I spent three months trying to get rid of gnats in my home using every hack the internet offered. Vinegar traps. Drain cleaning. Fruit bowl covers. They would temporarily work, but the gnats kept coming back. They were multiplying faster than I could catch them.
Then I bought three products that actually worked. Within a week, the gnat infestation had seriously subsided. Within two weeks, I hadn't seen a single one. I'm covering everything I used to eliminate gnats from my home, and luckily, all three products are on sale right now for Prime Day. You'll want to be quick, though, as it's the last day of the sale.
1. Sticky traps
I started with sticky traps because they're the fastest way to see results. These yellow adhesive cards trap gnats on contact. You place them near problem areas: plants, kitchen sink, bathroom, anywhere you see them hovering.
Gnats breed in moist soil, so putting sticky traps right where they live caught far more than traps floating in the air. I stuck cards into every potted plant around my home. Within 24 hours, the cards were covered with trapped gnats. This gave me visual proof that the infestation was real and that my solution was working.
I replaced the traps every few days as they filled up. Sticky traps work best as part of a larger strategy because they catch adult gnats but don't address the root cause — the breeding grounds.
2. Mosquito dunks
This is where real progress happened. Mosquito dunks are pellets containing BTI (Bacillus thuringiensis israelensis), a bacteria that kills gnat larvae in water. I dissolved these in water and used the mixture to water all my houseplants. The dunks target gnat breeding grounds directly by treating the soil where gnats lay eggs and larvae develop.
They're super easy to use. Just drop a dunk in your watering can and you're done. The great thing about these is they're reusable; one dunk lasts around a month. I watered every plant in my home with a dunk solution for three consecutive days. The first week showed noticeable improvement with fewer gnats flying around. By the end of two weeks of regular watering with the dunk mixture, the gnat population had dropped dramatically.
The dunks don't kill adult gnats, but they stop the cycle of reproduction at the source. This caused the biggest difference in my infestation because gnats breed in plant soil constantly. Once I started treating the soil, new gnats stopped emerging to replace the ones I was catching with sticky traps.

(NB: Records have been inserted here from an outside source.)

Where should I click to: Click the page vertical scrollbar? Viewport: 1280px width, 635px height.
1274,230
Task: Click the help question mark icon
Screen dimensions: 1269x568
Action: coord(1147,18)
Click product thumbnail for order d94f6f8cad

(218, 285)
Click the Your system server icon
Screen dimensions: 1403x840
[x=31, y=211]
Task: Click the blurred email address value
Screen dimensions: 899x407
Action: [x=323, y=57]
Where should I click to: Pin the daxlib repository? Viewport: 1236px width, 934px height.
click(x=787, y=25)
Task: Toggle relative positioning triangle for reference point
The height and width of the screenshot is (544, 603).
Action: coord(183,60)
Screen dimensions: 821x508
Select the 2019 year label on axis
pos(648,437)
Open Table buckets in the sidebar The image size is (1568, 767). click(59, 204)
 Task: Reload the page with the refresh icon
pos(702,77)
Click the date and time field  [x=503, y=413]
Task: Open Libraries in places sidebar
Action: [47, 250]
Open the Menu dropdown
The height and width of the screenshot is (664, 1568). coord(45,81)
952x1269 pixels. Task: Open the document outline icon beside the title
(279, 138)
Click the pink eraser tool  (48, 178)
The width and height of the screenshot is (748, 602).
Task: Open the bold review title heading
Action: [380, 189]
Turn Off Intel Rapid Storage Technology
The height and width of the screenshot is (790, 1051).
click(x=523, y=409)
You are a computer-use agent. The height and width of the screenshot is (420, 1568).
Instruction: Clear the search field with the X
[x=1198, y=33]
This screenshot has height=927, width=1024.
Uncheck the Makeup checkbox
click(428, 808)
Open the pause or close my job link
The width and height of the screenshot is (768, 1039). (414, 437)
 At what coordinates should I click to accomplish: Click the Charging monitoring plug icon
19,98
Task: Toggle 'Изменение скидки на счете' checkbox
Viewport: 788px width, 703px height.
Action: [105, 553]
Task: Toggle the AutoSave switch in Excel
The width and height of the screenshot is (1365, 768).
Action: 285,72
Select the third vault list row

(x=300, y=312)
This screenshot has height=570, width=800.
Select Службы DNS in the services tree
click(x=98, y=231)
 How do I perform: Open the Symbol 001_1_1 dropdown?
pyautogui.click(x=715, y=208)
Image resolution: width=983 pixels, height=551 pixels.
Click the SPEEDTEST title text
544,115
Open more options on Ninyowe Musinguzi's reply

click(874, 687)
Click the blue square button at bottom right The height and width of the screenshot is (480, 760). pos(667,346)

Combined with sticky traps catching the adults already flying around, this two-pronged approach finally broke the infestation cycle.
3. Diatomaceous earth
Diatomaceous earth (food-grade only) is a powder made from fossilized algae. When gnats come into contact with it, the powder damages their exoskeleton and dehydrates them. I sprinkled a thin layer over topsoil of my most infested plants, and also in areas I noticed the most gnat activity as a deterrent.
The key is using food-grade diatomaceous earth, never pool-grade, which is toxic. I applied it lightly so it wouldn't create a mess, but thick enough to be effective.
This product worked differently than the others. It didn't catch gnats like traps or prevent breeding like dunks. Instead, it created an inhospitable environment that made my home less appealing to remaining gnats. Combined with the other two products, diatomaceous earth delivered the final blow to the infestation.